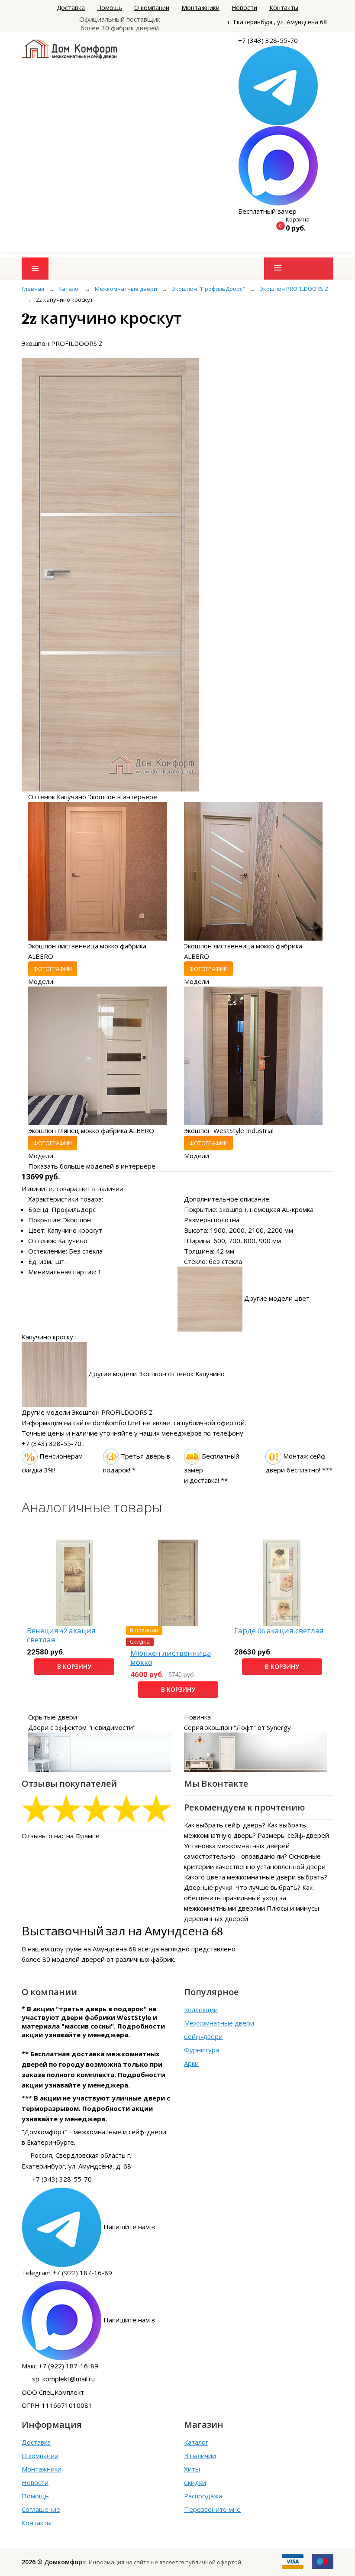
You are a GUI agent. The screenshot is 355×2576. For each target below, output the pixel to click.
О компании (151, 7)
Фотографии (52, 969)
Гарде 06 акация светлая (279, 1631)
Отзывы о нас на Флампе (61, 1835)
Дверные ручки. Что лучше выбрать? (242, 1887)
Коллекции (201, 2009)
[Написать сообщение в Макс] (278, 165)
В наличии (200, 2455)
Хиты (192, 2469)
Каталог (196, 2442)
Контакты (283, 7)
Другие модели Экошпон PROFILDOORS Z (87, 1412)
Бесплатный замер (267, 211)
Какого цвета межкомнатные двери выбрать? (255, 1877)
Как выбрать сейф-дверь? (224, 1824)
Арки (191, 2063)
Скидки (195, 2482)
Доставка (71, 7)
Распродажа (203, 2495)
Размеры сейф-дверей (293, 1835)
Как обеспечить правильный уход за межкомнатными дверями (248, 1897)
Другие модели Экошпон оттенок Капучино (156, 1373)
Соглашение (41, 2509)
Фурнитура (201, 2049)
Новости (244, 7)
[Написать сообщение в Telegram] (278, 85)
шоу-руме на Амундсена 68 (93, 1948)
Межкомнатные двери (219, 2023)
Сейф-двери (203, 2036)
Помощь (109, 7)
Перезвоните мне (212, 2509)
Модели (40, 981)
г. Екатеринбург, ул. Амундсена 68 (277, 22)
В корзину (74, 1666)
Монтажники (200, 7)
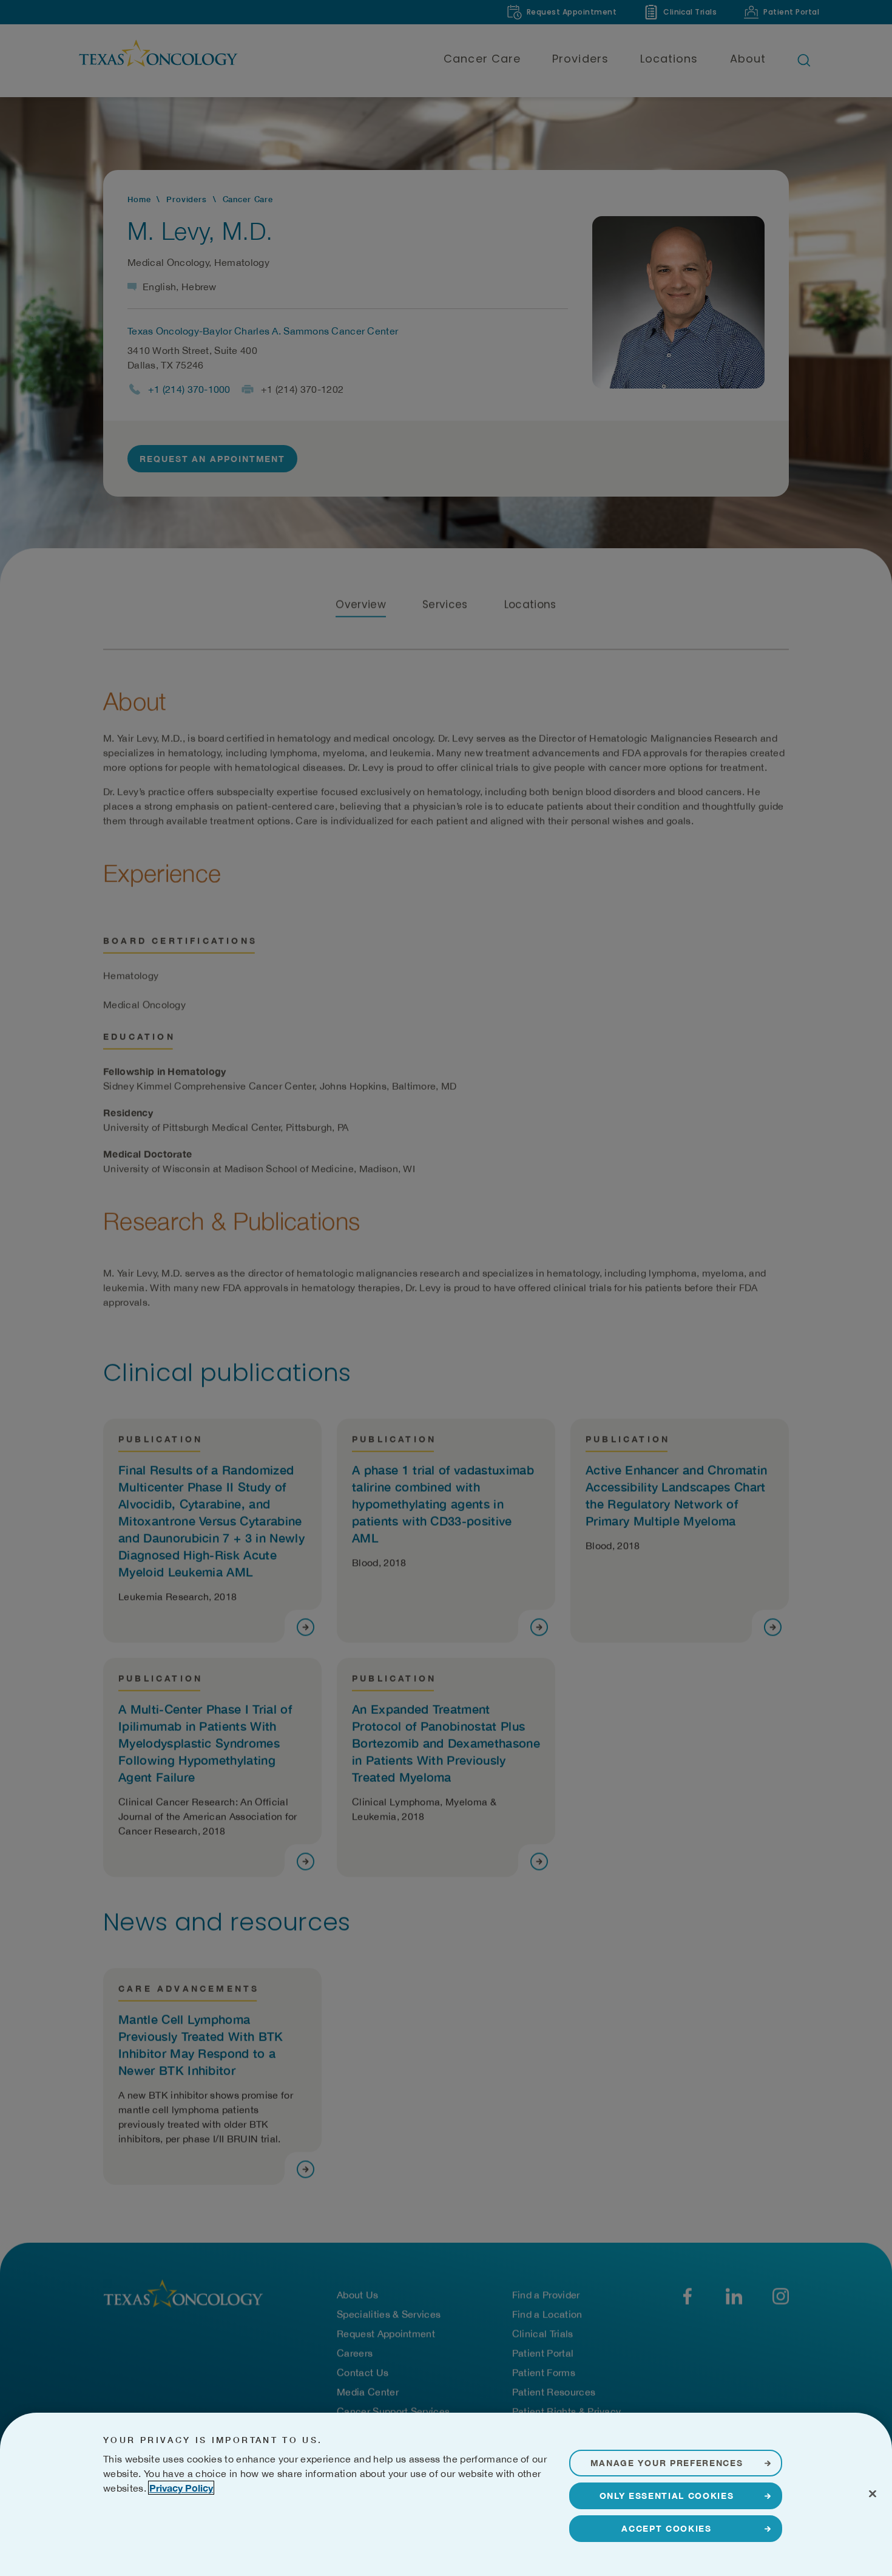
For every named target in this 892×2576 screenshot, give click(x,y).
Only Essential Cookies (667, 2495)
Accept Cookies (666, 2528)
════════════════════
**REQUIREMENT**. When a line of the records has the word "Другие", pick it out and copy it.

**OUTPUT OF THE EXERCISE**.
Другие модели Экошпон PROFILDOORS Z (87, 1412)
Другие модели Экошпон оттенок Капучино (156, 1373)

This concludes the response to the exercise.